Cantos Of Wandering  Introduction

Ross Keating tells us that this long poem was first written as a verse play called The Great Wall and given a public reading. It was released in its present form in 1957. I can’t help reproducing a review that Ross quotes, a review from a real Australian literature ‘heavy’ of the time in the most prominent literary magazine, Meanjin:

“Cantos of Wandering is one of the most curious books of pseudo-poetry ever published in Australia. Its muddled pastiche of the Bhagavad-Gita, Rilke, Blake, Old Bush Songs and Madame Blavatsky, occasionally attains a certain crazy force. Mr Brabazon is capable of producing images and phrases which at least have an air of poetry about them; but his notions of rhythm are primitive to say the least…”

Poor Francis. All the more wounding may have been the fact that these remarks were not far off the truth, especially if any underlying message was seen as theosophical blather by the critic. The Brabazon literary output got almost no attention from the world of literature after this.

The underlying message of the Cantos seems to be –

It is no good remaining in a stasis of aesthetic contemplation, we have to embark on a restless seeking of the will of God in confronting experience and the frantic contents of the mind until we reach a stilling of desire.
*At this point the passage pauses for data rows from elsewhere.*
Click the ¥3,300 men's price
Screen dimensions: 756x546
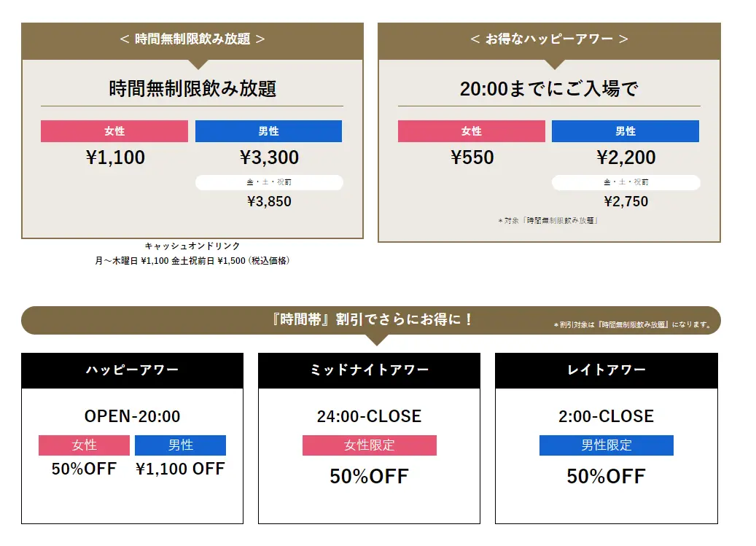[269, 157]
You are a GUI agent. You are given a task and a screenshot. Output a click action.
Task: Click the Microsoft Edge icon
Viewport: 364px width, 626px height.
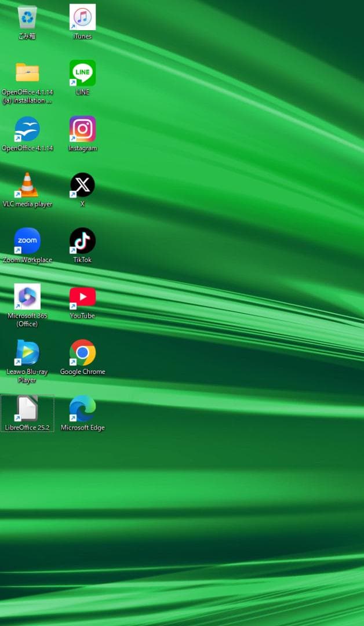pos(82,409)
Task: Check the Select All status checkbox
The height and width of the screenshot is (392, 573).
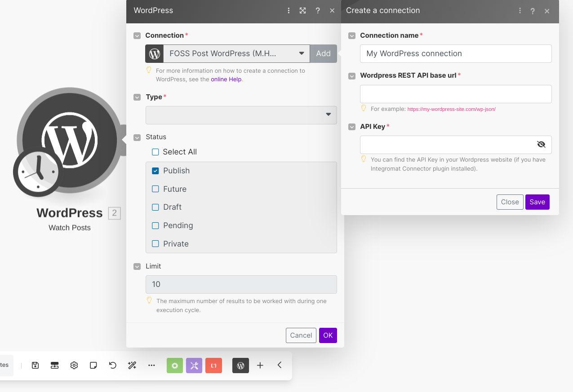Action: click(155, 152)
Francis was to some extent writing out of his personal experience, of his own struggle to reconcile romantic love with wider ideals; and of his attempts to cope with the welling up of the enormous energies mentally swirling from his encounter with Meher Baba. Out of this comes some incoherence, wandering cantos indeed, but there are also some vivid insights into the struggle between life and transcendence.

In the opening stanza we have a not very believable etherealizing of some working girls on their lunch break as a chorus from Nature, but then some fine hints of the power of love in Canto II:

Love is the light of your own intelligence,
Perfect and self-existent, ready to guide
And aid you in that search you have begun;
The sun which holds the planets of the mind
Upon their course and purpose; the fire
Which motivates the heart, and sustains action;
The flame which burns up ignorance and every form of death;
The Self of yourself, God, your own Heritage.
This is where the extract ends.